▶ PROBLEMS AND TASKS:
- 1) Rewrite the part of the tinnitus post that opens with the words containing "Nico, Roy, life" and closes with "to lose anyways?", swapping "unfair" for "cruel".
- 2) Decide whether each statement agrees with the tinnitus post, answering yes or no and quoting the deciding words: (a) Forty patients aged 50 or older were split into two groups. (b) Electrocochleography showed that pramipexole improved the hearing threshold. (c) In week 3, patients in the drug group took 0.7 mg t.i.d.
- 3) In the tinnitus post, what disease is treated with the dose schedule at which pramipexole worked against tinnitus?

▶ EXTRACT:

• • • • •

I wish you all the luck and hope that you can take my advice to give this a chance.
 
Tinnitus control by dopamine agonist pramipexole in presbycusis patients: a randomized, placebo-controlled, double-blind study

Consider trying this before you kill yourself, it's helped prolong my life thus far.

Methods: Forty presbycusis patients aged 50 years or older with subjective tinnitus were randomized to two groups (20 patients in both). Patients in the drug group took pramipexole over a period of 4 weeks according to a treatment schedule as follows: week 1, 0.088 mg t.i.d.; week 2, 0.18 mg t.i.d.; week 3, 0.7 mg t.i.d.; week 4, 0.18 mg t.i.d. over 3 days and 0.088 mg t.i.d. the rest of the week. Patients in the second group received placebo. Determination of subjective grading of tinnitus perception, the tinnitus handicap inventory (THI) questionnaire and electrocochleography (ECOG) examinations served as the end points. Subjective audiometry was used to produce secondary data. A significant improvement in tinnitus annoyance is found in the group treated with pramipexole versus placebo with respect to inhibition of tinnitus and a decrease of tinnitus loudness greater than 30 dB. However, neither ECOG nor subjective pure-tone threshold audiometry revealed any change in hearing threshold in response to either pramipexole or placebo.

Conclusions: Pramipexole is an effective agent against subjective tinnitus associated with presbycusis at a dose schedule used for the treatment of Parkinson's disease. The drug did not change hearing threshold.
 
Nico, Roy, life is unfair, no doubt about that. I won't try to convince you not to do it because I myself might go down the same road soon. But at this point it would be wise to try all the alternatives possible like Ketamine or Psilocybin before checking out, because what do you have to lose anyways?

I get that maybe you're too tired to even try to get a hold of these things since they aren't exactly sold on Amazon or the corner store, but maybe you can ask a good friend to buy them for you?
 
Tinnitus control by dopamine agonist pramipexole in presbycusis patients: a randomized, placebo-controlled, double-blind study

Consider trying this before you kill yourself, it's helped prolong my life thus far.

Methods: Forty presbycusis patients aged 50 years or older with subjective tinnitus were randomized to two groups (20 patients in both). Patients in the drug group took pramipexole over a period of 4 weeks according to a treatment schedule as follows: week 1, 0.088 mg t.i.d.; week 2, 0.18 mg t.i.d.; week 3, 0.7 mg t.i.d.; week 4, 0.18 mg t.i.d. over 3 days and 0.088 mg t.i.d. the rest of the week. Patients in the second group received placebo. Determination of subjective grading of tinnitus perception, the tinnitus handicap inventory (THI) questionnaire and electrocochleography (ECOG) examinations served as the end points. Subjective audiometry was used to produce secondary data. A significant improvement in tinnitus annoyance is found in the group treated with pramipexole versus placebo with respect to inhibition of tinnitus and a decrease of tinnitus loudness greater than 30 dB. However, neither ECOG nor subjective pure-tone threshold audiometry revealed any change in hearing threshold in response to either pramipexole or placebo.

Conclusions: Pramipexole is an effective agent against subjective tinnitus associated with presbycusis at a dose schedule used for the treatment of Parkinson's disease. The drug did not change hearing threshold.
That study was published over ten years ago.

If in fact it is as effective as claimed, then why hasn't this become a universally prescribed drug for tinnitus?

• • • • •

▶ RECORDS:
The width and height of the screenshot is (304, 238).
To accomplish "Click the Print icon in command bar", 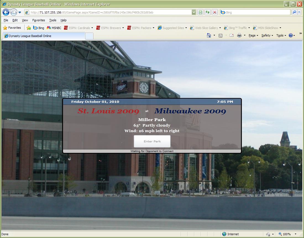I will 239,35.
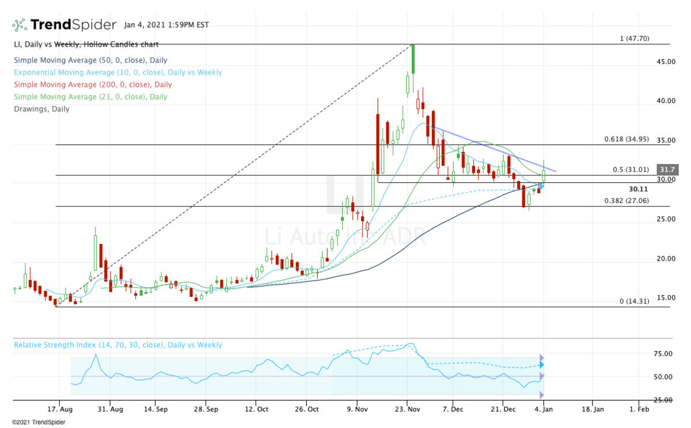
Task: Select the 0.618 (34.95) Fibonacci label
Action: pyautogui.click(x=629, y=140)
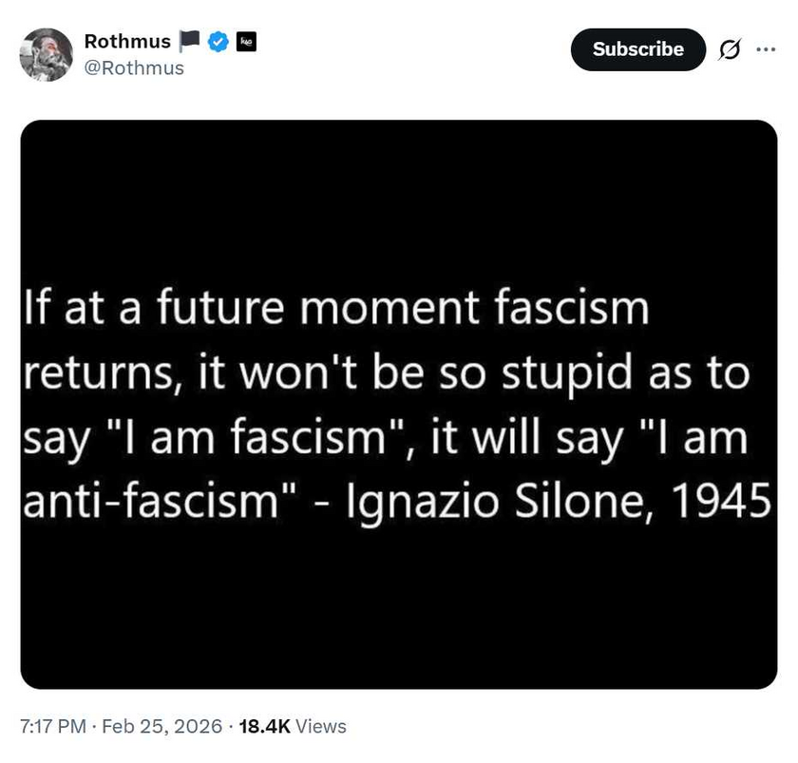Image resolution: width=798 pixels, height=763 pixels.
Task: Click the blue verified checkmark badge
Action: [218, 42]
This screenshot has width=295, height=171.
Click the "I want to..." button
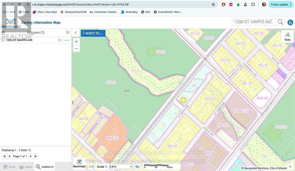pyautogui.click(x=93, y=33)
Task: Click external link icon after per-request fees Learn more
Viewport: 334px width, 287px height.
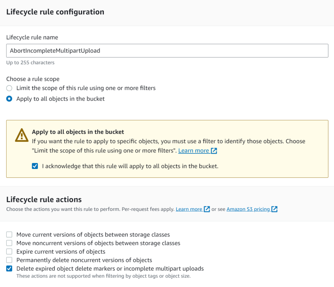Action: point(207,209)
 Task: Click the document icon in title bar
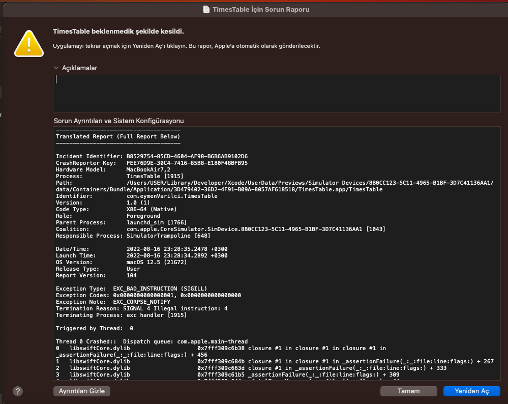tap(206, 9)
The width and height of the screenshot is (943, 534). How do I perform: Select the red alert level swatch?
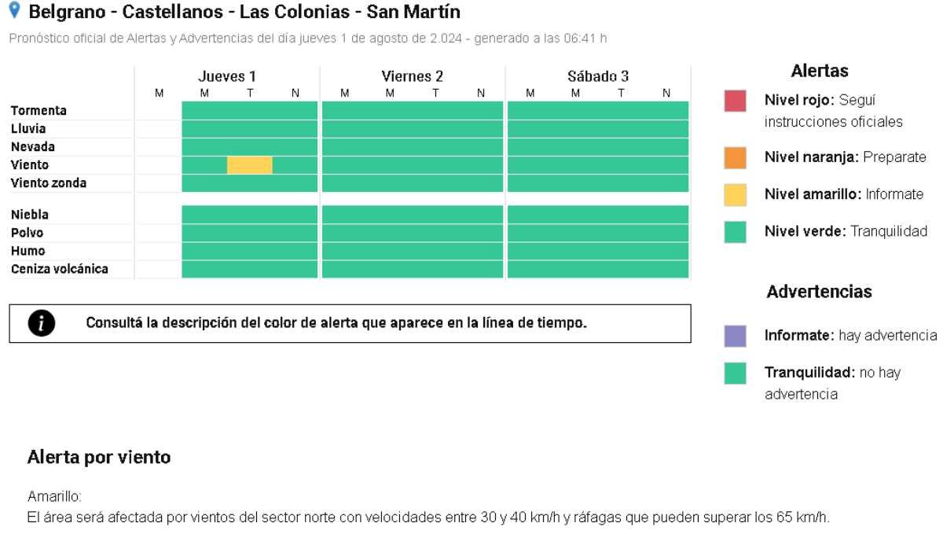point(735,101)
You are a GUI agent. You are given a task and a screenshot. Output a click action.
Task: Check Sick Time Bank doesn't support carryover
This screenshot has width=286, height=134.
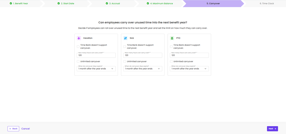[125, 47]
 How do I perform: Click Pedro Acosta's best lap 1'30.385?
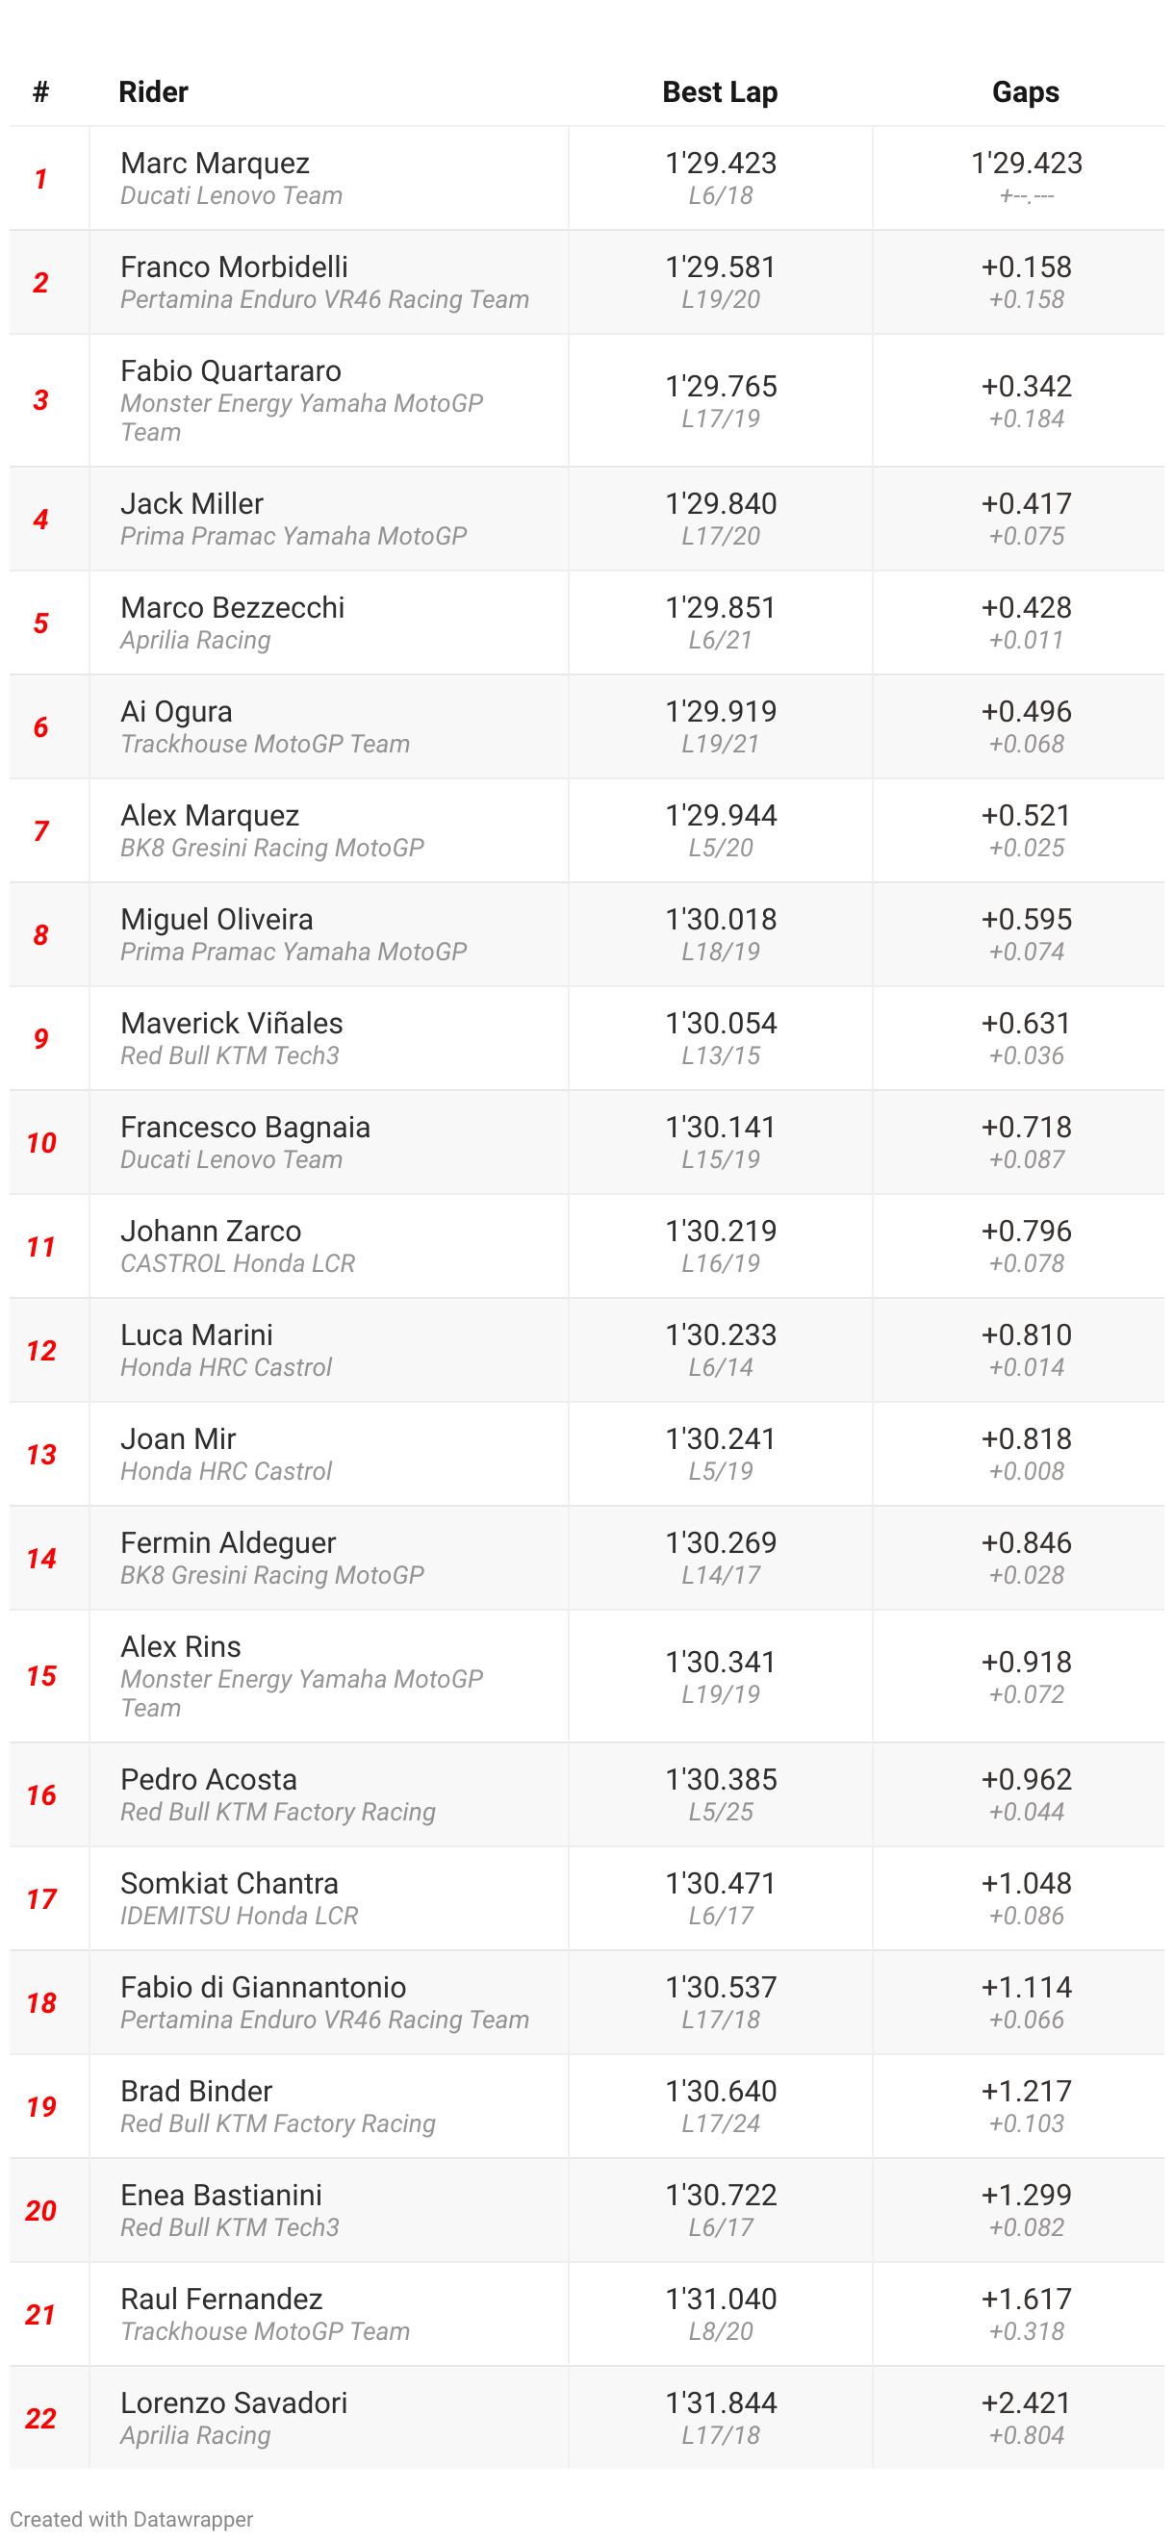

• • • • •

▶ PER-TASK OUTPUTS:
- 1)
Nico, Roy, life is cruel, no doubt about that. I won't try to convince you not to do it because I myself might go down the same road soon. But at this point it would be wise to try all the alternatives possible like Ketamine or Psilocybin before checking out, because what do you have to lose anyways?

- 2)
(a) Yes: "Forty presbycusis patients aged 50 years or older with subjective tinnitus were randomized to two groups"
(b) No: "neither ECOG nor subjective pure-tone threshold audiometry revealed any change in hearing threshold in response to either pramipexole or placebo"
(c) Yes: "week 3, 0.7 mg t.i.d."

- 3) Parkinson's disease.